The recent host shift of the indigenous longhorn beetle Cacosceles newmannii (Coleoptera: Cerambycidae) from indigenous vegetation onto sugarcane in the KwaZulu-Natal Province of South Africa has resulted in widespread concern surrounding its pest status due to severe crop damage and significant economic losses for growers.

This dramatic host shift can be attributed to several potential mechanisms that include both abiotic and biotic factors. Since temperature is a key environmental driver of insect population dynamics and distribution, it is important to characterize the thermal tolerance of this emerging pest.

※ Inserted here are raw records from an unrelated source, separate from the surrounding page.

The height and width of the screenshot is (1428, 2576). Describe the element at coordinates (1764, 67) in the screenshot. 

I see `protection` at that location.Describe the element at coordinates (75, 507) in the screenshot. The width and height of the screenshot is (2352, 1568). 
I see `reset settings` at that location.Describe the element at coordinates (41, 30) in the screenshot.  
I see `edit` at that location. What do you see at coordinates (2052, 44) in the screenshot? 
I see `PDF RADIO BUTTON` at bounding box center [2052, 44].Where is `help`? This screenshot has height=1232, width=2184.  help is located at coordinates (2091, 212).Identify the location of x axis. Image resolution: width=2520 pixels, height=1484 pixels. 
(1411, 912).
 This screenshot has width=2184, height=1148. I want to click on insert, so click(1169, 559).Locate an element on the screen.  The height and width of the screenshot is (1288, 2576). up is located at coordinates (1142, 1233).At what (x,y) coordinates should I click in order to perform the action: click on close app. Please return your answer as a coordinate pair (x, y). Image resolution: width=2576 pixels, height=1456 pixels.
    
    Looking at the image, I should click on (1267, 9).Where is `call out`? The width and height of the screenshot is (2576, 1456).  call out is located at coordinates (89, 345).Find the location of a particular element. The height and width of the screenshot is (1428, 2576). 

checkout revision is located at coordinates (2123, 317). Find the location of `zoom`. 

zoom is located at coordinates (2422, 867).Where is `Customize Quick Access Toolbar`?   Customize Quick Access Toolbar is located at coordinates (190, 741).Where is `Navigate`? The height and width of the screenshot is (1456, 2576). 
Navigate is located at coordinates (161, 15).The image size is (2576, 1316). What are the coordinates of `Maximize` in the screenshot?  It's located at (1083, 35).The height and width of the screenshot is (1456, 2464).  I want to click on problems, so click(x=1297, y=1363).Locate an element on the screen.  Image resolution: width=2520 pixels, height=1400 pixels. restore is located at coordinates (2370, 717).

Here we tested a predominant hypothesis about the mechanistic cause of death at high temperature (i.e. oxygen- and capacity-limited thermal tolerance theory). To understand the scope of support for this hypothesis, we used insect life stages variations as a model system (larva vs adult). We first examined the upper critical thermal limits (CTmax) to activity and survival of insects in a set of respirometry experiments using two different gas mixtures (normoxia and hypoxia). This study shows that despite a supposedly less constrained environment, adults have a much greater flexibility than larvae. Although similar in their thermal maxima at normoxia, larvae have a more pronounced hypoxia-induced reduction in CTmax than adults, but seem to be able to maintain a similar maximum metabolism under both gas mixtures. Further, we investigated the scaling relationship between tracheal structures and thermal resistance under hypoxic conditions. These results were linked with preliminary measurements of total tracheal volume using high-resolution micro-CT scans of adults and larvae.

Part of the ongoing research is now to investigate the physiological mechanisms behind hypoxia tolerance using several molecular techniques such as metabolomics or RNAseq.